WHAT IS NEEDED:
The required output is the exact run of lines below that opens at the line with "Recherche avancée (1301, 31)" and closes at the line with "Aide (2543, 31)".

RAW DATA:
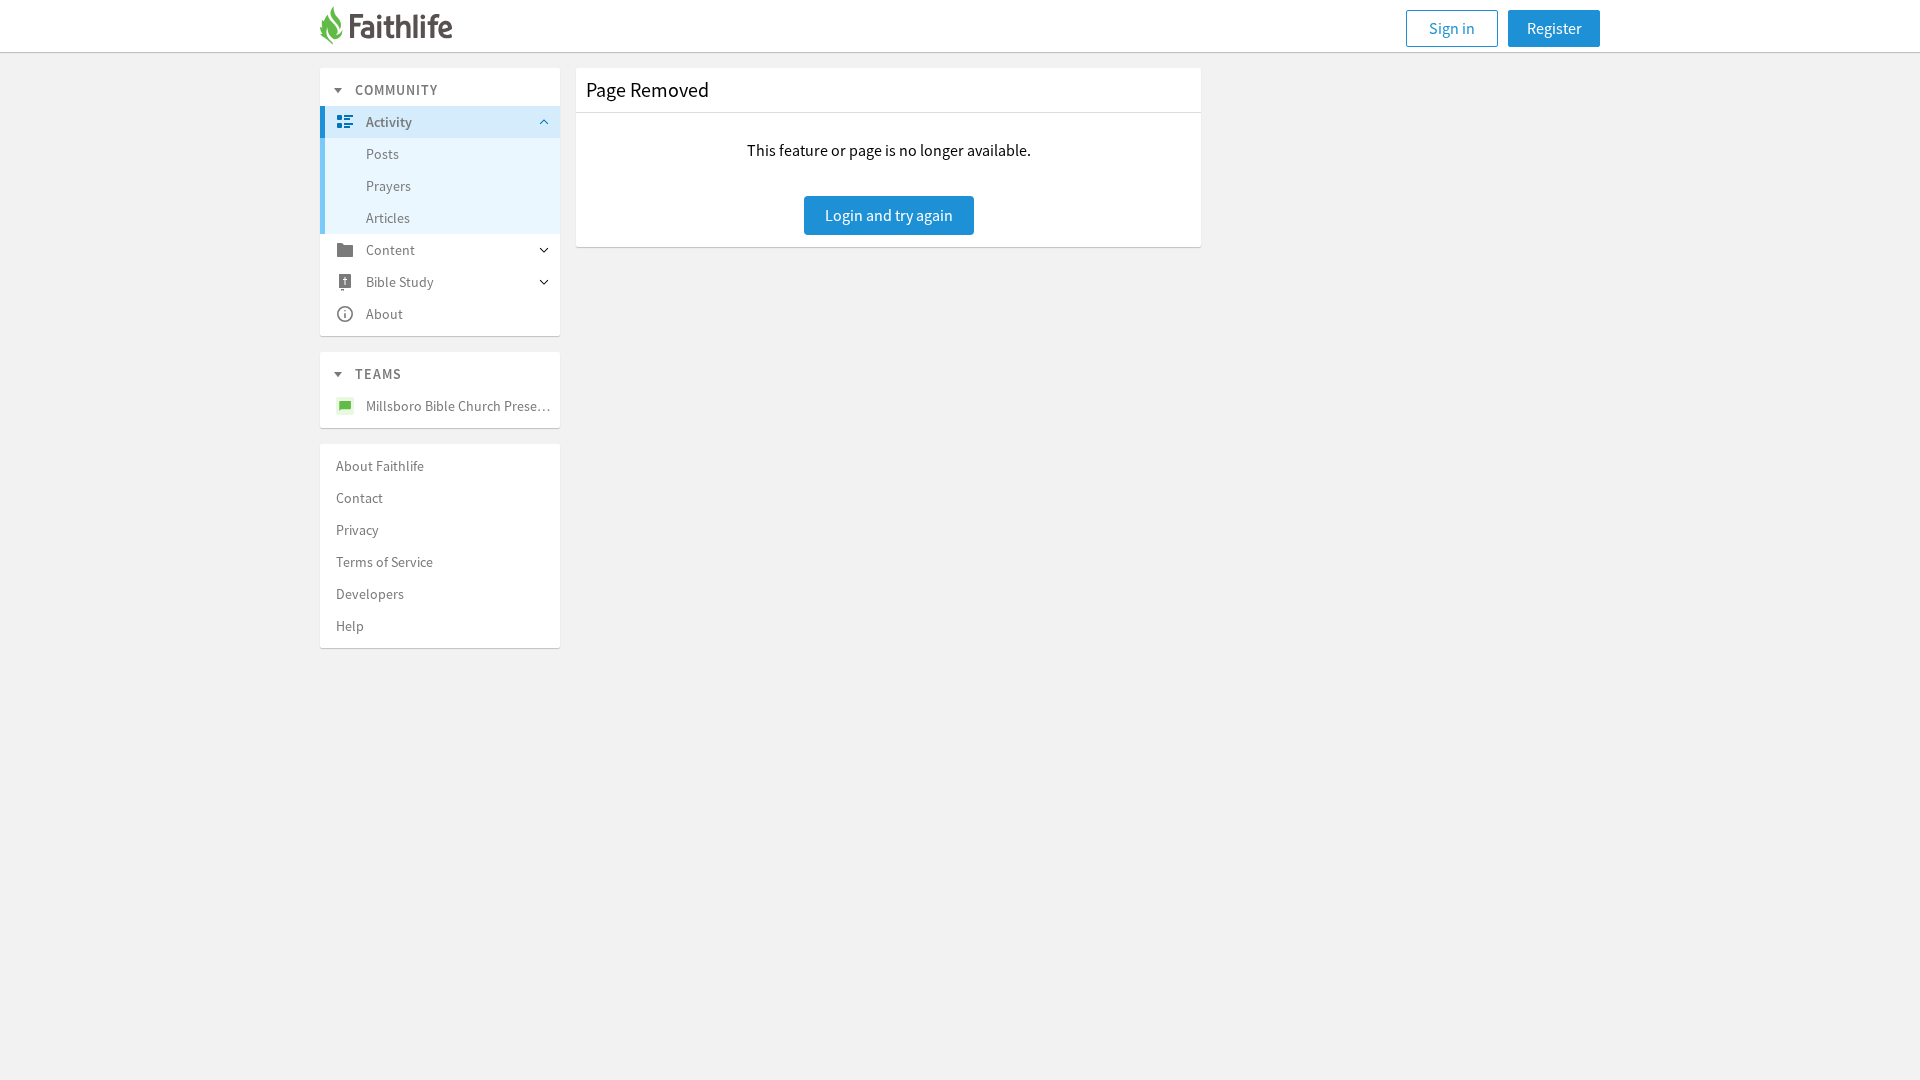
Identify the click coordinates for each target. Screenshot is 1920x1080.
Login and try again (889, 215)
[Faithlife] (398, 28)
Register (1554, 28)
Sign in (1452, 28)
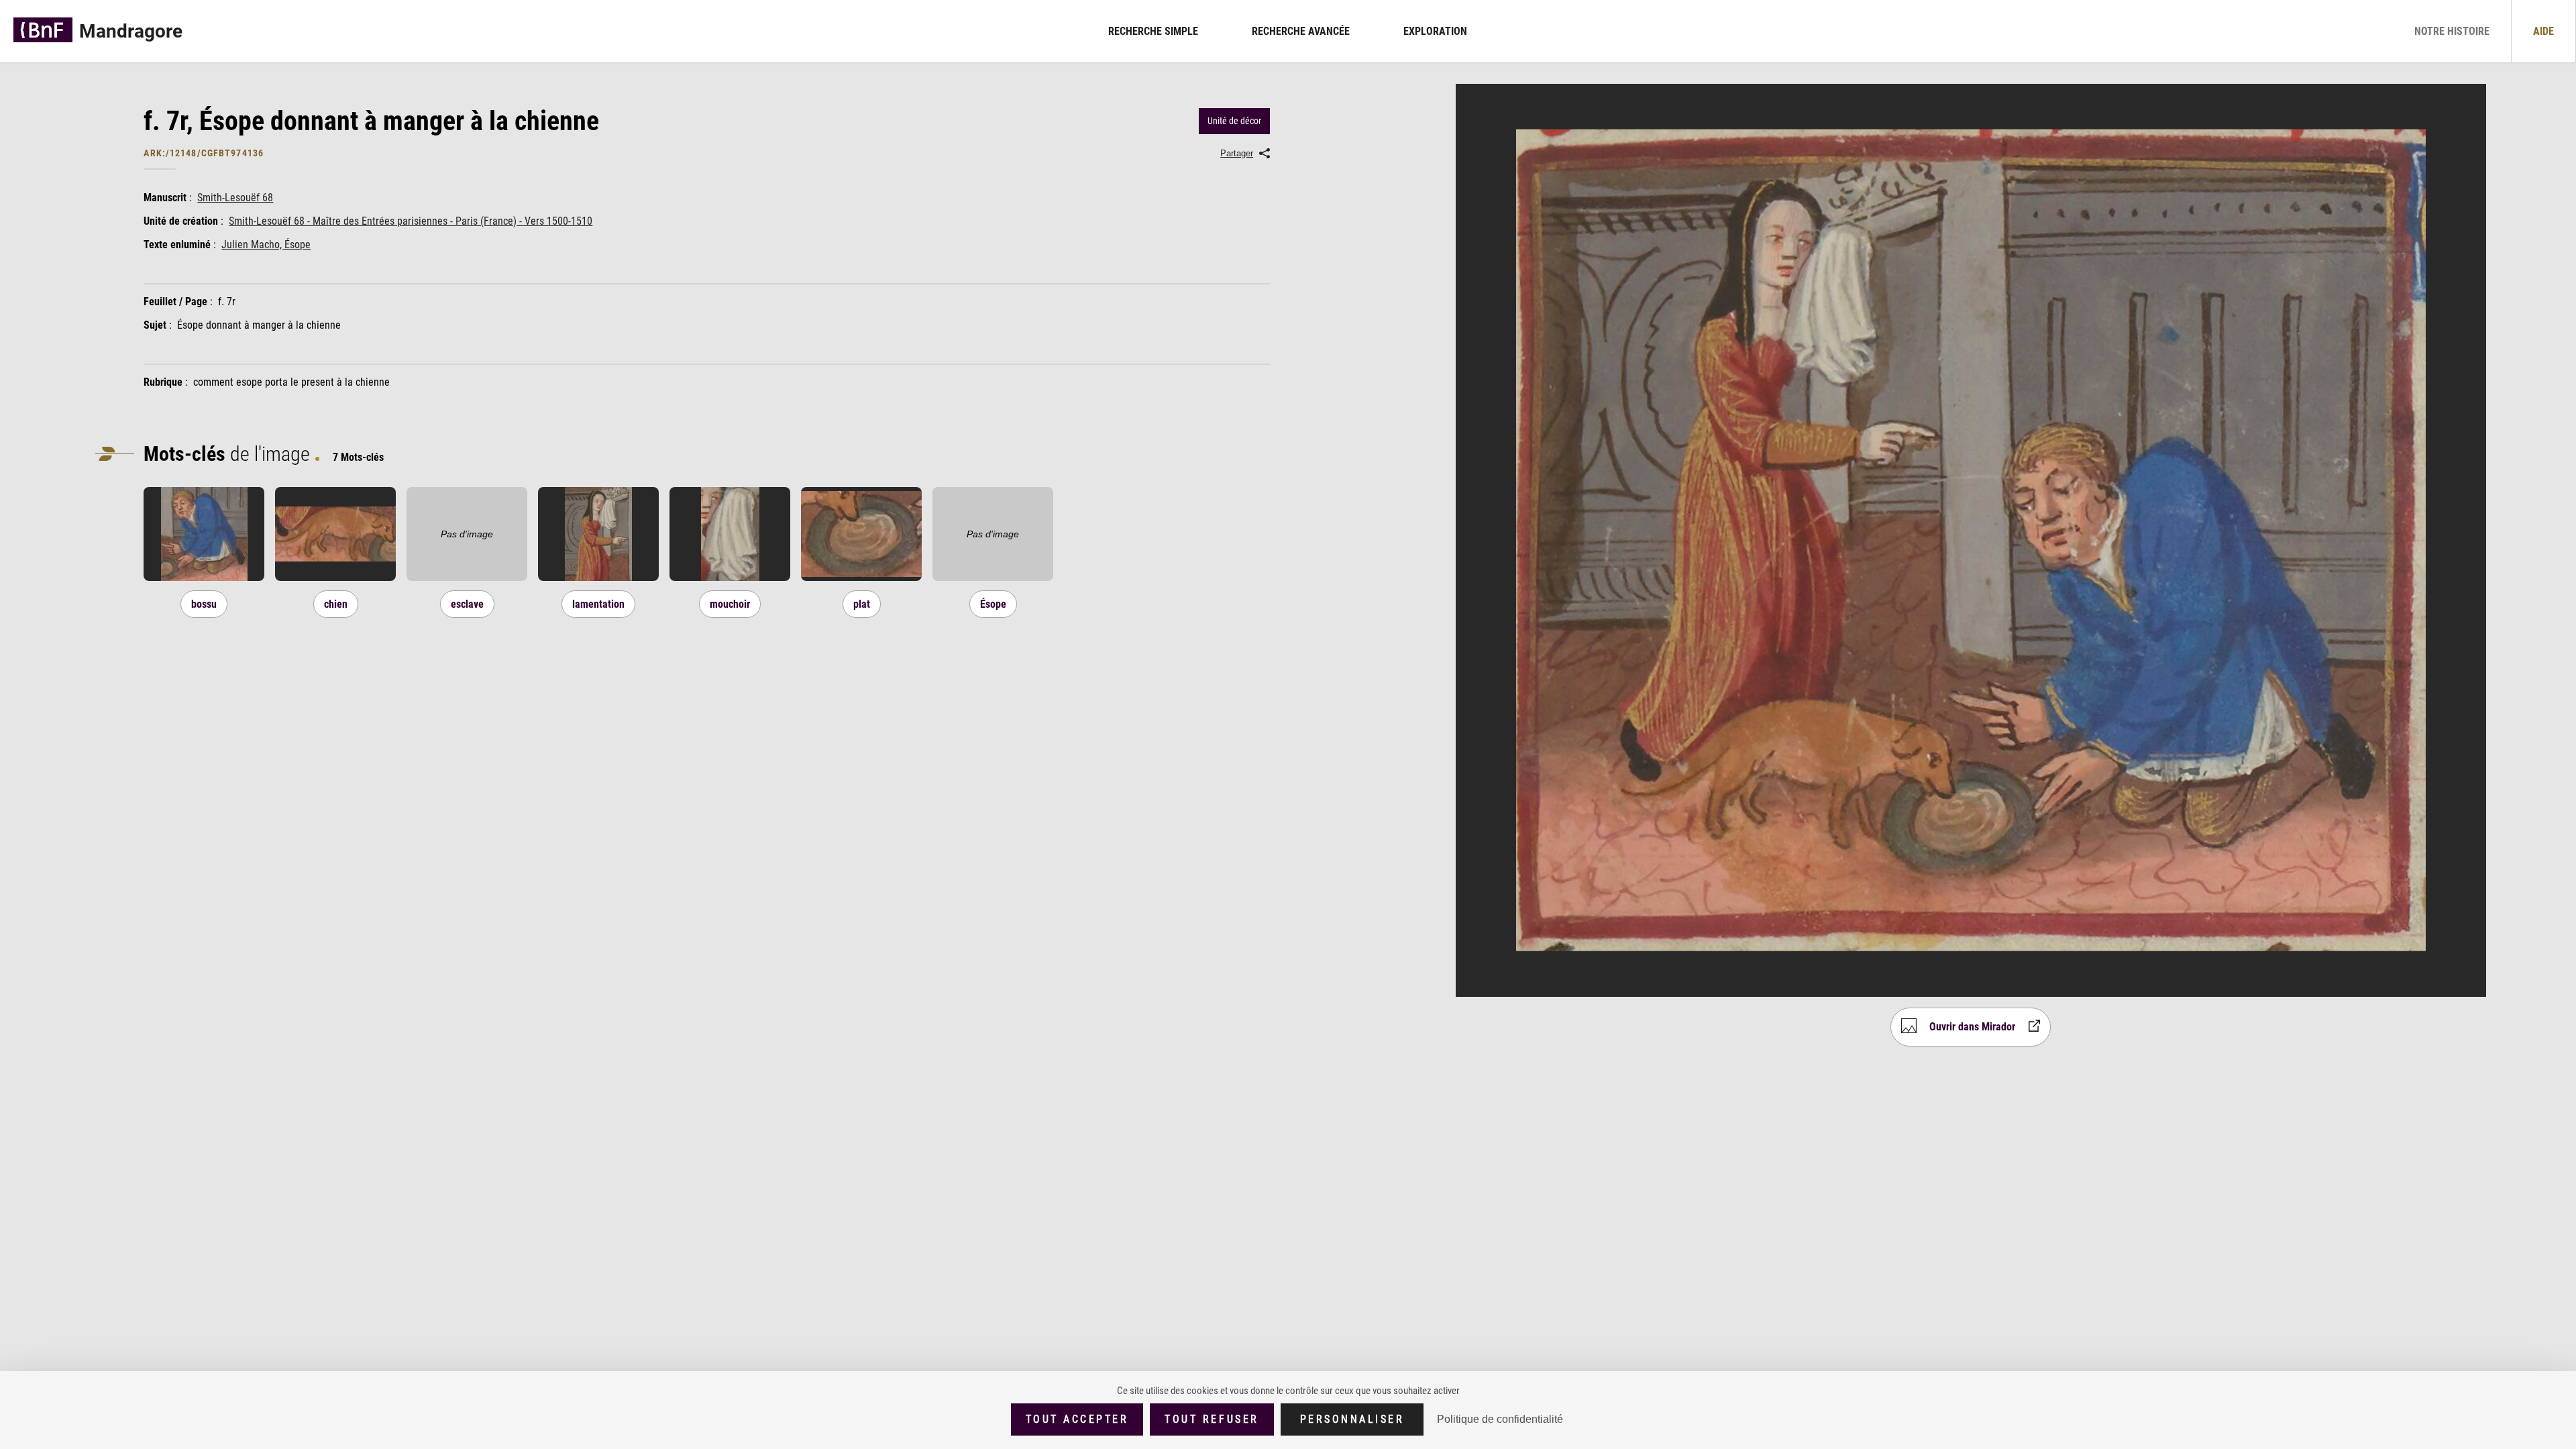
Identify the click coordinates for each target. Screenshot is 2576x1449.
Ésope (993, 604)
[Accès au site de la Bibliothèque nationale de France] (42, 31)
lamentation (598, 604)
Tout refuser (1211, 1419)
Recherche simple (1153, 31)
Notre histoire (2451, 31)
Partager (1236, 153)
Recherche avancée (1301, 31)
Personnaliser (1352, 1419)
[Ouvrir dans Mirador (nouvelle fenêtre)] (204, 577)
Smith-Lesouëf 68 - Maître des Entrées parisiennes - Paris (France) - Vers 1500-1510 (410, 221)
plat (861, 604)
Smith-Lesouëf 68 (235, 197)
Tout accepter (1077, 1419)
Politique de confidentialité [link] (1500, 1419)
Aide (2543, 31)
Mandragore (130, 31)
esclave (467, 604)
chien (335, 604)
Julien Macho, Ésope (266, 244)
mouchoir (730, 604)
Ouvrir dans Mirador (1972, 1026)
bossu (204, 604)
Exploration (1435, 31)
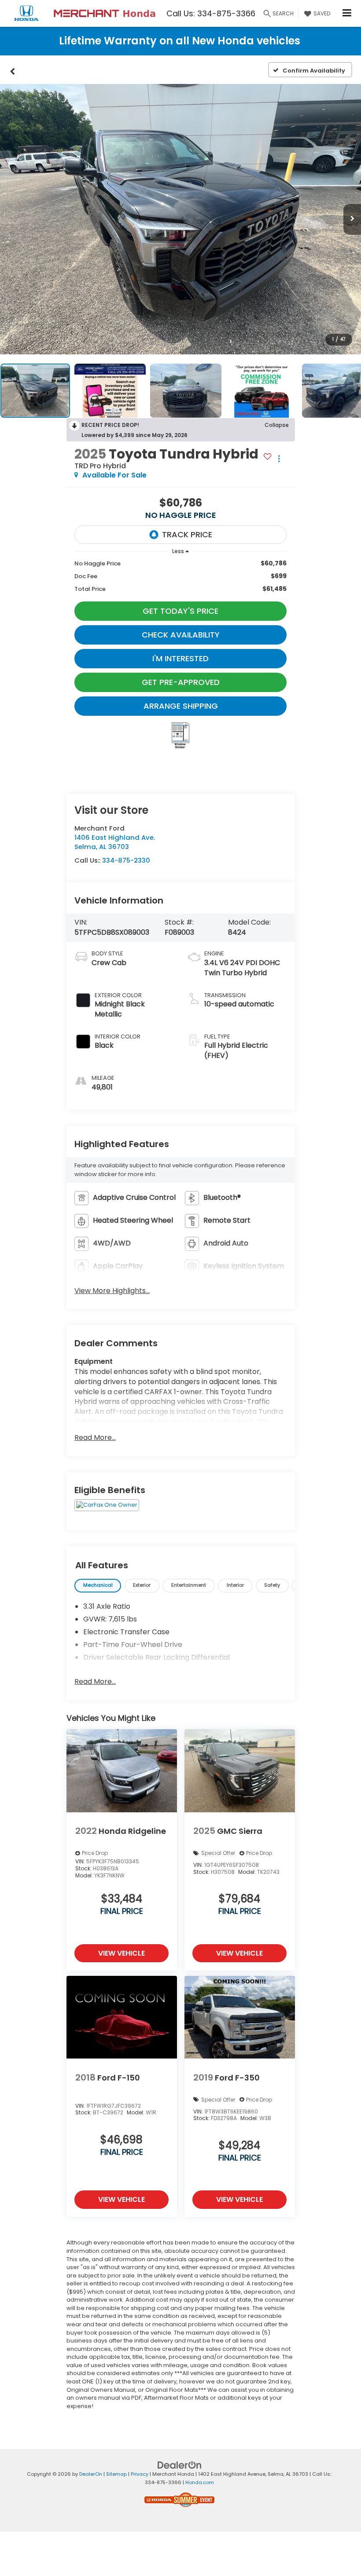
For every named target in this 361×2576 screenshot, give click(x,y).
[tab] (97, 1585)
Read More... (95, 1438)
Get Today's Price (180, 610)
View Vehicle (121, 1953)
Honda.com (199, 2482)
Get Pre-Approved (181, 682)
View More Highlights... (112, 1291)
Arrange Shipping (181, 705)
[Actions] (279, 458)
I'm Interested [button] (180, 658)
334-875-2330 (126, 860)
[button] (12, 69)
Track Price (187, 534)
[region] (180, 576)
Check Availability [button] (181, 634)
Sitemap (116, 2474)
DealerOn (90, 2474)
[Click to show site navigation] (347, 13)
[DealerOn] (179, 2465)
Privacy (139, 2474)
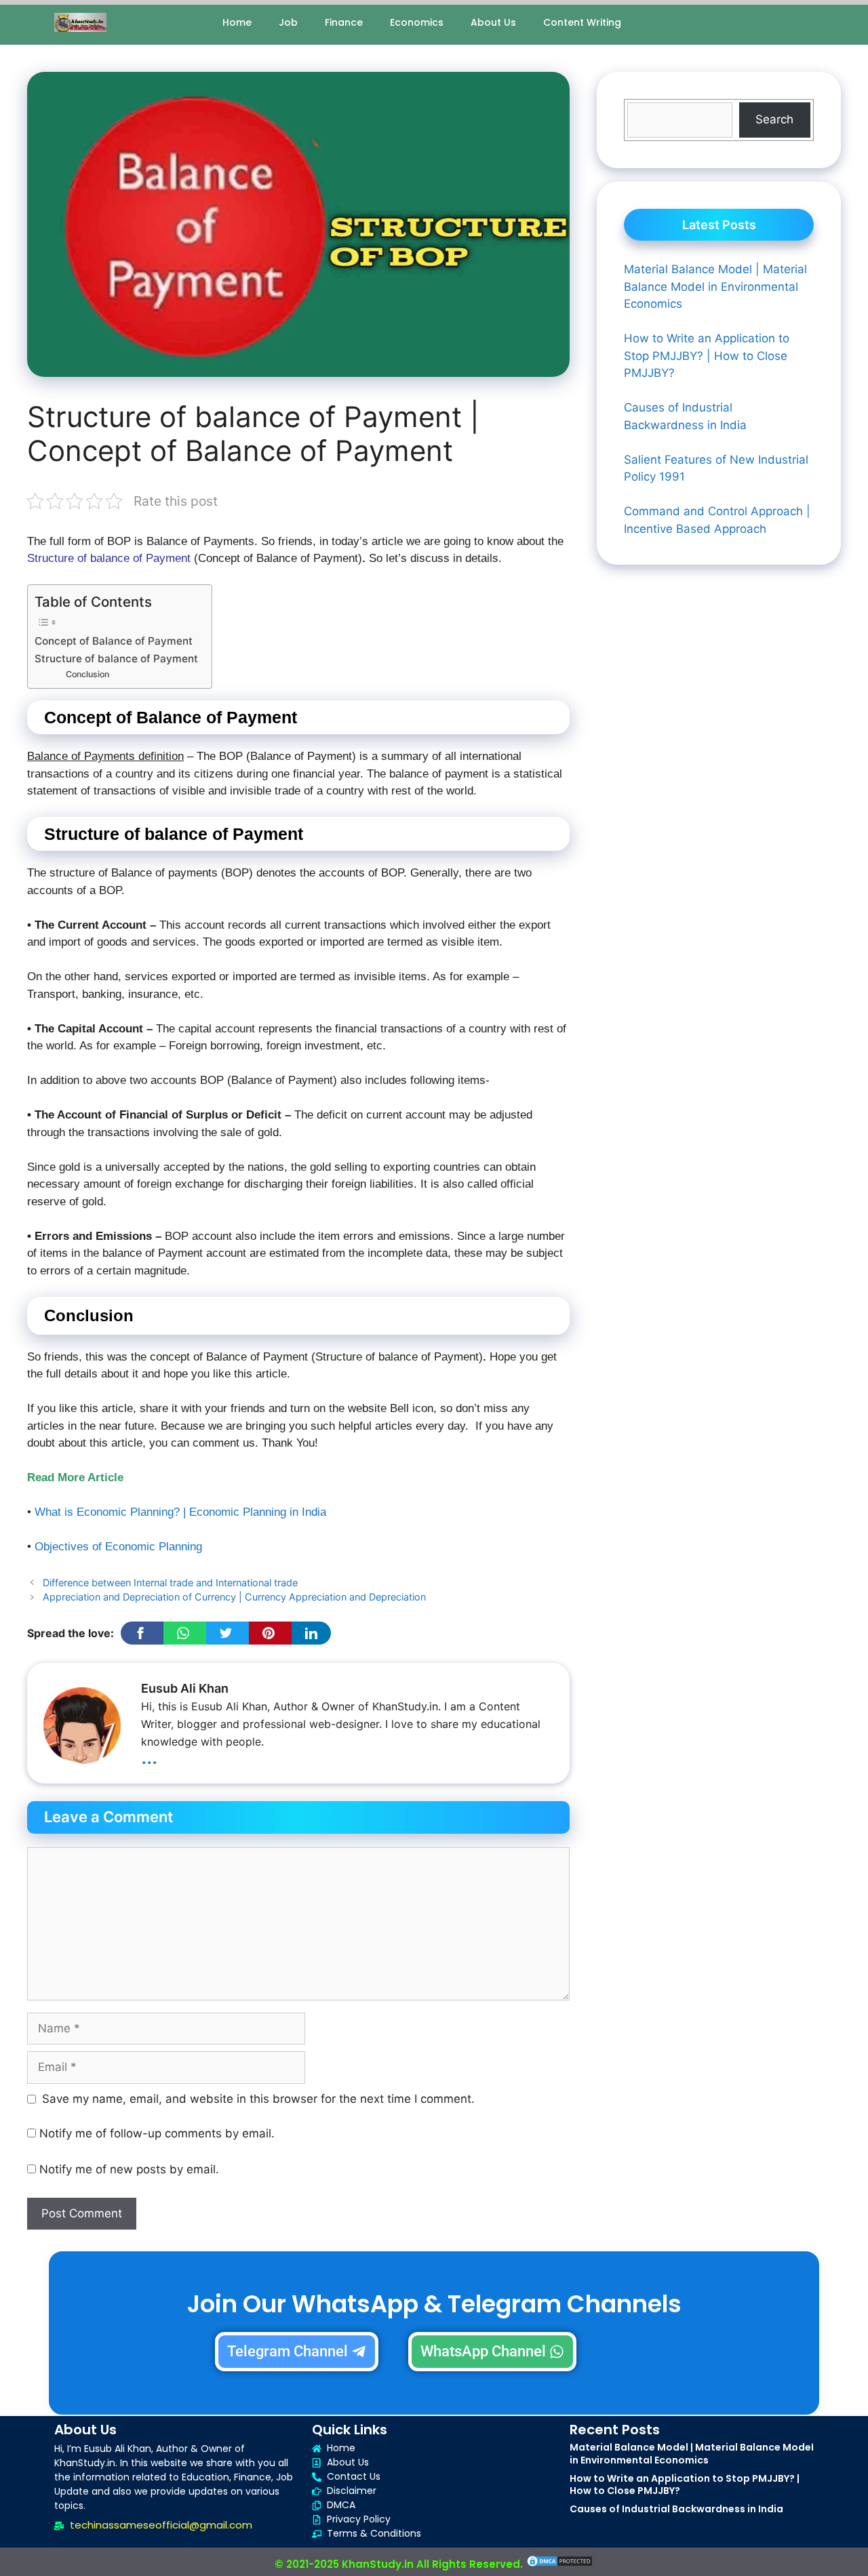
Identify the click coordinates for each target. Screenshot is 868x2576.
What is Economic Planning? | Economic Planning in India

EXERCISE RESULT:
Recherche avancée (1301, 31)
Personnaliser (1352, 1419)
[Ouvrir dans Mirador (nouvelle fenêtre)] (204, 577)
Smith-Lesouëf 68 - Maître des Entrées parisiennes - Paris (France) - Vers 1500-1510 (410, 221)
plat (861, 604)
Smith-Lesouëf 68 (235, 197)
Tout accepter (1077, 1419)
Politique de confidentialité [link] (1500, 1419)
Aide (2543, 31)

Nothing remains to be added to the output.